Activity:
Say how many of the lines below include the word "dimensions". Only the number should be given.

########################################

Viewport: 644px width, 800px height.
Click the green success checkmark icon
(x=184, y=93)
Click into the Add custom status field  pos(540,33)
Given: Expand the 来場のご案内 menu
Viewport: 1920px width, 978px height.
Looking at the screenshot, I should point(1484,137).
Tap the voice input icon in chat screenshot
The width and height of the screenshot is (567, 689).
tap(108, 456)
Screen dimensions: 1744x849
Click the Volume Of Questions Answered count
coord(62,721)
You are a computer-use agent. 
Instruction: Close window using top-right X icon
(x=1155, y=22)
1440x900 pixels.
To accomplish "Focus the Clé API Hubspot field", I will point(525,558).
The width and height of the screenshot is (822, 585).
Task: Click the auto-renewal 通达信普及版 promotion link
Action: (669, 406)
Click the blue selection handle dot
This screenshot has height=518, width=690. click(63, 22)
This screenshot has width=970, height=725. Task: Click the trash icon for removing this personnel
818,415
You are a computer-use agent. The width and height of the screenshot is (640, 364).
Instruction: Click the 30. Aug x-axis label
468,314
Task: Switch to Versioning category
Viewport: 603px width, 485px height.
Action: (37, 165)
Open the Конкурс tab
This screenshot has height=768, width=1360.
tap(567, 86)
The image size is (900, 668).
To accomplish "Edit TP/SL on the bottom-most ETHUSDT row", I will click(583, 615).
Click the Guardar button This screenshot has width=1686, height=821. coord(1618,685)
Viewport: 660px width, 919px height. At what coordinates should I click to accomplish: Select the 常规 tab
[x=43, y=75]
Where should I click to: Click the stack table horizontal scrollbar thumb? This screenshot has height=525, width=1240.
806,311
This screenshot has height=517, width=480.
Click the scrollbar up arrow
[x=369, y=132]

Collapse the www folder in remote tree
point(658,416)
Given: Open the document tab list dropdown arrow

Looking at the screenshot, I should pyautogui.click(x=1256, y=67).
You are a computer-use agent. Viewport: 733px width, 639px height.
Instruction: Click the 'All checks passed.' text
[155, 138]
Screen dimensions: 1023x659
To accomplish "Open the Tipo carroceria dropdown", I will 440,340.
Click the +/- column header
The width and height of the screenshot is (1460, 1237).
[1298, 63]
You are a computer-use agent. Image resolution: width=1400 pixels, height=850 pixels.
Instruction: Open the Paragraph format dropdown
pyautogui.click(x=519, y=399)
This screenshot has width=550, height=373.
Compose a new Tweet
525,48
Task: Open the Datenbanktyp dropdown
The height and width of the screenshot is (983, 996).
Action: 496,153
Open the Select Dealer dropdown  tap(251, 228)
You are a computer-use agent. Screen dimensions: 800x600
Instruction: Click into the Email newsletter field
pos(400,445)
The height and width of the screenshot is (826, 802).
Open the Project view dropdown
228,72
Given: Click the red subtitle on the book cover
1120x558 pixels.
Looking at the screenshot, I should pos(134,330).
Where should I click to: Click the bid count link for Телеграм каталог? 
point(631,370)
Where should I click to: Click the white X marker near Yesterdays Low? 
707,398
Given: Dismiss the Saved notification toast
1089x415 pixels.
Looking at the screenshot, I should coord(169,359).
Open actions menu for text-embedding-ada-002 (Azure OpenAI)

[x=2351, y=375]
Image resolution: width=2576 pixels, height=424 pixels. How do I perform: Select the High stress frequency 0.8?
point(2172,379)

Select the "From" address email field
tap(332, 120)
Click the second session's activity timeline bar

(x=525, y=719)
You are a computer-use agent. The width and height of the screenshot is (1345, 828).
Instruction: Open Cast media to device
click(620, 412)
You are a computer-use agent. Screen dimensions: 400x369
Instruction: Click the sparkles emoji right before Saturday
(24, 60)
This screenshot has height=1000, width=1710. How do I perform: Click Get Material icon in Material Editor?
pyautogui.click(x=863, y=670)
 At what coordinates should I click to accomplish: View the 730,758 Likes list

########################################

Exercise output:
4